Scientific fraud and why it’s not just a problem with ‘a few bad apples’

fraud
Image: Mark Airs / Alamy Stock Photo

Last week, the whistleblowers in the Paolo Macchiarini affair at Sweden’s Karolinska Institutet went on the record here to detail the retaliation they suffered for trying to expose a star surgeon’s appalling research misconduct.

The whistleblowers had discovered that in six published papers, Macchiarini falsified data, lied about the condition of patients and circumvented ethical approvals. As a result, multiple patients suffered and died. But Karolinska turned a blind eye for years.

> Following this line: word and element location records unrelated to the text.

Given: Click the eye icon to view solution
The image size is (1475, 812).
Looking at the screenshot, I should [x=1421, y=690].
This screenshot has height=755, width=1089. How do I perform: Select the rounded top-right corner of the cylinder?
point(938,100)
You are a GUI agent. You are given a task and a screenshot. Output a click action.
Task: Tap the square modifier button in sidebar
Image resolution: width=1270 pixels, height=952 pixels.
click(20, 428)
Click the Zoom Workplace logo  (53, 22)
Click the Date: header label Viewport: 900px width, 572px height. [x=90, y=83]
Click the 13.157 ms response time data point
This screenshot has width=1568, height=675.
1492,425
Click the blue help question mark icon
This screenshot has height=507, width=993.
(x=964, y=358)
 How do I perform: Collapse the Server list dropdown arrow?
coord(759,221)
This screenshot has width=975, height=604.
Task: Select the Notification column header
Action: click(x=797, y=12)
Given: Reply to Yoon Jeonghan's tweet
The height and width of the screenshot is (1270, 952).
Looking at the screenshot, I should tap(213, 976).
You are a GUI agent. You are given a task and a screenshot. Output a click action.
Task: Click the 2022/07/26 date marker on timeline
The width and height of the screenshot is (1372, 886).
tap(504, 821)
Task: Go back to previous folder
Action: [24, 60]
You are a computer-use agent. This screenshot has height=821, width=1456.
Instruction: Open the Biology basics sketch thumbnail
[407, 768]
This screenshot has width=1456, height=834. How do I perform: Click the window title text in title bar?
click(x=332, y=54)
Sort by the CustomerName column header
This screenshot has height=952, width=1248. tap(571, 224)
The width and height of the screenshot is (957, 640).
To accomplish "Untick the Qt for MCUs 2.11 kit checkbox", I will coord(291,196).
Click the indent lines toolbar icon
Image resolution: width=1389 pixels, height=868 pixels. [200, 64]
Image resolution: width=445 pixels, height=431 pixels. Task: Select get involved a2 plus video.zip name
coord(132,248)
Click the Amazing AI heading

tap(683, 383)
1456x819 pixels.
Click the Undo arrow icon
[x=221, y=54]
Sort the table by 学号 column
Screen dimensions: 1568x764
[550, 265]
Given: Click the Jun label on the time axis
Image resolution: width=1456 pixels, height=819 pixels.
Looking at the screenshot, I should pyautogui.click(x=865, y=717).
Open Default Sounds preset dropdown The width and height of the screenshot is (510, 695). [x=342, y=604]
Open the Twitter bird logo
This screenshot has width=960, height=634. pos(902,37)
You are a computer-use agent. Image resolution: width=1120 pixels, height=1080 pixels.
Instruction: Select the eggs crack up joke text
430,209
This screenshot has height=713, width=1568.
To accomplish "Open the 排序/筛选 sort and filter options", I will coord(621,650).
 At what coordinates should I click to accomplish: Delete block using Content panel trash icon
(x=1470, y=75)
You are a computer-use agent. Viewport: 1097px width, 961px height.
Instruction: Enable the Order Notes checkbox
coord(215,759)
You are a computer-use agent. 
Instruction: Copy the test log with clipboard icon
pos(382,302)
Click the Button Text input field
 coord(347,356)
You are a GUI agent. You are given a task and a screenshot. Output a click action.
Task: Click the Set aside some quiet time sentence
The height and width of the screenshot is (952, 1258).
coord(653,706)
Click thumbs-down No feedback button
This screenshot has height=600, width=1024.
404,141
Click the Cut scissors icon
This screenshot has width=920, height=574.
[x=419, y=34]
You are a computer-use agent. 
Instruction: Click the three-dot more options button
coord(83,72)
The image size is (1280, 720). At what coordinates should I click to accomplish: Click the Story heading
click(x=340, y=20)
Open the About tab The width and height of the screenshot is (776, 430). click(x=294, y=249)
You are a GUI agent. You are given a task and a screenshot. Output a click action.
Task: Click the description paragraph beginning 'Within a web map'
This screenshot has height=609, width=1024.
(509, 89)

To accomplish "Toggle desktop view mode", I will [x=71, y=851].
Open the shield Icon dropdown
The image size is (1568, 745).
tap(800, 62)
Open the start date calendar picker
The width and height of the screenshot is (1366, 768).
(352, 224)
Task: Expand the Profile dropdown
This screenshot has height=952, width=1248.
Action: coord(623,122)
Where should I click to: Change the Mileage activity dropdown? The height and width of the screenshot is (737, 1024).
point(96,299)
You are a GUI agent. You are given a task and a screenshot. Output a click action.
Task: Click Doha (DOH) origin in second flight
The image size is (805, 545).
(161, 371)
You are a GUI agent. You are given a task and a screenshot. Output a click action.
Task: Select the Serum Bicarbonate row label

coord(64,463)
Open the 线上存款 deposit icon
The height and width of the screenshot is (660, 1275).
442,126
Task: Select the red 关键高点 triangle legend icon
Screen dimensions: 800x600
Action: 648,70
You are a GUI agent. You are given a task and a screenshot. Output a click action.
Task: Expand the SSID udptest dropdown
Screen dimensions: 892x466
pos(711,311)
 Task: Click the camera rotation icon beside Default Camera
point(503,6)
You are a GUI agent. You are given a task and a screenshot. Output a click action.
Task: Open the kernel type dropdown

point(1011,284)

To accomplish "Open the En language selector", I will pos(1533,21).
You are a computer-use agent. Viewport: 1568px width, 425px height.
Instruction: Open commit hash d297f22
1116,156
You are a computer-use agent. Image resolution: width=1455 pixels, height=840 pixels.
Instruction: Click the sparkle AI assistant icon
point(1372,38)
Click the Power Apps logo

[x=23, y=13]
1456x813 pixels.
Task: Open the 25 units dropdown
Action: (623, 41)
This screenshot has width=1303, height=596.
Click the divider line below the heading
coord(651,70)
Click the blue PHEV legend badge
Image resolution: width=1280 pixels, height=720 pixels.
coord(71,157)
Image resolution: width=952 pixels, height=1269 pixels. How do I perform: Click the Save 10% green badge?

Scientific fraud of the type committed by Macchiarini is rare, but studies suggest that it’s on the rise. Just this week, for example, The New York Times reported that a Harvard Medical School cardiologist and stem cell researcher, Piero Anversa, falsified data in a whopping 31 papers, which now have to be retracted.

Related article:  Can DNA-based dating apps help you find a love connection? Don't count on it, scientists say

In a 2012 study published in the Journal of Research in Medical Sciences, researchers estimated that 14 percent of other scientists commit serious misconduct, while up to 72 percent engage in questionable practices.  While these are only estimates, the problem is clearly not one of just a few bad apples.

Though the pressures facing scientists are very real, the problem of misconduct is not inevitable. Along with increased support from governments and industry, a change in academic culture that emphasizes quality over quantity of published studies could help encourage meritorious research.

Read full, original post: Researchers Behaving Badly: Known Frauds Are “the Tip of the Iceberg”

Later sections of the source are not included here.